* **DIRECTIONS**: Using the data below, tally the lines that include the string "section". Only the number is wanted.

** Opening EXTRACTED DATA block **

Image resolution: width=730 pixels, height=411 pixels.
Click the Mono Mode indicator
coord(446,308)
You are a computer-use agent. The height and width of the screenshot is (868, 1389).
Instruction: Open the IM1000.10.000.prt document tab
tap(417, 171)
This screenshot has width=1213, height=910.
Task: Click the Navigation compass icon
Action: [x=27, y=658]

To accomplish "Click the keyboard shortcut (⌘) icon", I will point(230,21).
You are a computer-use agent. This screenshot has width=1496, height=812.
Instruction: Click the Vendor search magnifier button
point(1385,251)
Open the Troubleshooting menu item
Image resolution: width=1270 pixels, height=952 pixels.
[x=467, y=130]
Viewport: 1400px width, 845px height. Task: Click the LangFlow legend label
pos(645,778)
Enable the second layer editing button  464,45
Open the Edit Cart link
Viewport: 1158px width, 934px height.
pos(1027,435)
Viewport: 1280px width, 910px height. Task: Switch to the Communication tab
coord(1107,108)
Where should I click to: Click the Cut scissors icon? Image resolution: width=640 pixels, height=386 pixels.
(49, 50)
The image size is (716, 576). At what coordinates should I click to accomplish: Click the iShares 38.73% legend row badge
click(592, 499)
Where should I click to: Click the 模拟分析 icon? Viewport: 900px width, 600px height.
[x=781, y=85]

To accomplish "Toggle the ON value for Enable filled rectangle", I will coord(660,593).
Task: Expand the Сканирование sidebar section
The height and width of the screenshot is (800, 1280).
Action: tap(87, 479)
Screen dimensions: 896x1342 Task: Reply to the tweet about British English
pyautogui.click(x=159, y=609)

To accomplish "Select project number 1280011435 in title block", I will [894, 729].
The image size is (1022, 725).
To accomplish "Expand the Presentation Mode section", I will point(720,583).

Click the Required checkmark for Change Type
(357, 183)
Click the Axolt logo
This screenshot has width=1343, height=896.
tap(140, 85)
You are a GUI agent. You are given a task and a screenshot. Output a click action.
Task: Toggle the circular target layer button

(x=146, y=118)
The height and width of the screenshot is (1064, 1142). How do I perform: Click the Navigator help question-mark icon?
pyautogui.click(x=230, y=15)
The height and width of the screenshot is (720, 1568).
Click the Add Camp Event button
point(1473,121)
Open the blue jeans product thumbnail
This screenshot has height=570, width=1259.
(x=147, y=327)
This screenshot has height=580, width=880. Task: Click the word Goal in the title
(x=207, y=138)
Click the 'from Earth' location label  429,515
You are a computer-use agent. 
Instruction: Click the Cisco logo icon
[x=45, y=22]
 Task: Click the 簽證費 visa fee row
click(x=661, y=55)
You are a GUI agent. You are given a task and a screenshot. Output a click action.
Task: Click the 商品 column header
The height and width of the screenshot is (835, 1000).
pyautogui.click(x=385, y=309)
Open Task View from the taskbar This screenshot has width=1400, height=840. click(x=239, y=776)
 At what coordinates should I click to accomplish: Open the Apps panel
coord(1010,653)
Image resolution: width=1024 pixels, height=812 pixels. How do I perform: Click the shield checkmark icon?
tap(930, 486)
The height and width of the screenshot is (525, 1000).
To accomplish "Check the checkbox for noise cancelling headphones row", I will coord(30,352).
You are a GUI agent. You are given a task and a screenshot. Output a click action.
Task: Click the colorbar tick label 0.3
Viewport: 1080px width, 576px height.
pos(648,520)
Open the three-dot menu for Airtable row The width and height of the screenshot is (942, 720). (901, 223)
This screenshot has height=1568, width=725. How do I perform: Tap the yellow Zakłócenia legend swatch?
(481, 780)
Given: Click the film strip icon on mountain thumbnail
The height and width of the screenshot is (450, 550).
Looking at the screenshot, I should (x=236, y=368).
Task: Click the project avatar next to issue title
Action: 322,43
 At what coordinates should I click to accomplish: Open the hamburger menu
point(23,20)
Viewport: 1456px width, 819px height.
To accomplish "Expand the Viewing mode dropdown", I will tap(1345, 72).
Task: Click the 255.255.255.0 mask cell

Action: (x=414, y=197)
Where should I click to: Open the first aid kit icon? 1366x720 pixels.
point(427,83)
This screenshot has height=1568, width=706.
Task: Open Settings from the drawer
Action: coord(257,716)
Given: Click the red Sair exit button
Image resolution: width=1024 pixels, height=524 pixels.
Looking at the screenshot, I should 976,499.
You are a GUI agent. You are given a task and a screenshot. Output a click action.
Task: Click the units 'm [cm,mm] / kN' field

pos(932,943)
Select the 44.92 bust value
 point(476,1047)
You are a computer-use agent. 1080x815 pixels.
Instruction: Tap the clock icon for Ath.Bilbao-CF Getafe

** Closing EXTRACTED DATA block **

* **SOLVED PROBLEM**: 2